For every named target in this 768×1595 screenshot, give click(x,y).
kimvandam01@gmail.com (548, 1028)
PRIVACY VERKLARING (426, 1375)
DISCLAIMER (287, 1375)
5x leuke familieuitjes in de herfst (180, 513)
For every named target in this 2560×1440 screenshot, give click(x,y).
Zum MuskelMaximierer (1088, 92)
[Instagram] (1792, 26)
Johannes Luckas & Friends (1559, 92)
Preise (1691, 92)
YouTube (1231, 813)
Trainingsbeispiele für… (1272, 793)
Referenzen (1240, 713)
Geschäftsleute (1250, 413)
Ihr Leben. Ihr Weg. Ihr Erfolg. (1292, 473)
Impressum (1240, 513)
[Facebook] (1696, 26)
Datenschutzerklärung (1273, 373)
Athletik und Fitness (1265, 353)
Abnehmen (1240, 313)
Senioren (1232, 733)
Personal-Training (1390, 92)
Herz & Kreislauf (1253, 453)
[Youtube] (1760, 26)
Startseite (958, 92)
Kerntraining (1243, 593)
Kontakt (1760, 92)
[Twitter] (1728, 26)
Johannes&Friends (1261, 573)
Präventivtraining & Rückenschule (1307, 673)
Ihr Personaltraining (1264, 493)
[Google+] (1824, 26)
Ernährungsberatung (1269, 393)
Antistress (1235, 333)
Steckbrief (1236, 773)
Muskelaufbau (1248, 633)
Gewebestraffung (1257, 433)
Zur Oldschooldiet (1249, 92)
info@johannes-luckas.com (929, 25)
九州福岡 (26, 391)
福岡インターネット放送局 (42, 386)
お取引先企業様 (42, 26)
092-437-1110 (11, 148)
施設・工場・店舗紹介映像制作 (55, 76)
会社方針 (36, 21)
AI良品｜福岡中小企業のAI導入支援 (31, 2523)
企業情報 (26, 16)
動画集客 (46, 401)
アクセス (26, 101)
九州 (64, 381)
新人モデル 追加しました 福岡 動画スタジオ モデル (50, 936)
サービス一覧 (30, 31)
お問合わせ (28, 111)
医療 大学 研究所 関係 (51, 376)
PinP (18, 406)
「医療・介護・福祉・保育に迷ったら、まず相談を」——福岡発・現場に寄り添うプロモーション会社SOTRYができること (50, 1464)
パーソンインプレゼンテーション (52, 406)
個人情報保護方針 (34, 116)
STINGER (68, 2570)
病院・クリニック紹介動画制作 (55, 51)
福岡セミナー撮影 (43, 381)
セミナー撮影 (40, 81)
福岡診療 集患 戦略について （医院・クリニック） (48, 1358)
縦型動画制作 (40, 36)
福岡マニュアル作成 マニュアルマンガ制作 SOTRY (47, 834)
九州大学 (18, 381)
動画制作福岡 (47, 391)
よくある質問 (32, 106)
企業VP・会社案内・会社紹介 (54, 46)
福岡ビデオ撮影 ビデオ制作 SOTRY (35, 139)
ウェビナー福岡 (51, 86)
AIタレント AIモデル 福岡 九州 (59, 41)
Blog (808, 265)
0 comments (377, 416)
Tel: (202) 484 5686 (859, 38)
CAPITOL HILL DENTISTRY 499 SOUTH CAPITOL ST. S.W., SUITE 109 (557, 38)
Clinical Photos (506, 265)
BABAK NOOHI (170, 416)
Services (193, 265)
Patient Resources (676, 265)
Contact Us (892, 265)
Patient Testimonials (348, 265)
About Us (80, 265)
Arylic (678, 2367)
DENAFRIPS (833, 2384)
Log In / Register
--------
## Work instructions
Retype exactly, and only, the lines that run from the one with "セミナー撮影 (40, 81)" through the final line of the entries.

## Task solution
セミナー撮影 (40, 81)
福岡診療 集患 戦略について （医院・クリニック） (48, 1358)
縦型動画制作 (40, 36)
福岡マニュアル作成 マニュアルマンガ制作 SOTRY (47, 834)
九州大学 (18, 381)
動画制作福岡 (47, 391)
よくある質問 (32, 106)
企業VP・会社案内・会社紹介 (54, 46)
福岡ビデオ撮影 ビデオ制作 SOTRY (35, 139)
ウェビナー福岡 (51, 86)
AIタレント AIモデル 福岡 九州 (59, 41)
Blog (808, 265)
0 comments (377, 416)
Tel: (202) 484 5686 (859, 38)
CAPITOL HILL DENTISTRY 499 SOUTH CAPITOL ST. S.W., SUITE 109 (557, 38)
Clinical Photos (506, 265)
BABAK NOOHI (170, 416)
Services (193, 265)
Patient Resources (676, 265)
Contact Us (892, 265)
Patient Testimonials (348, 265)
About Us (80, 265)
Arylic (678, 2367)
DENAFRIPS (833, 2384)
Log In / Register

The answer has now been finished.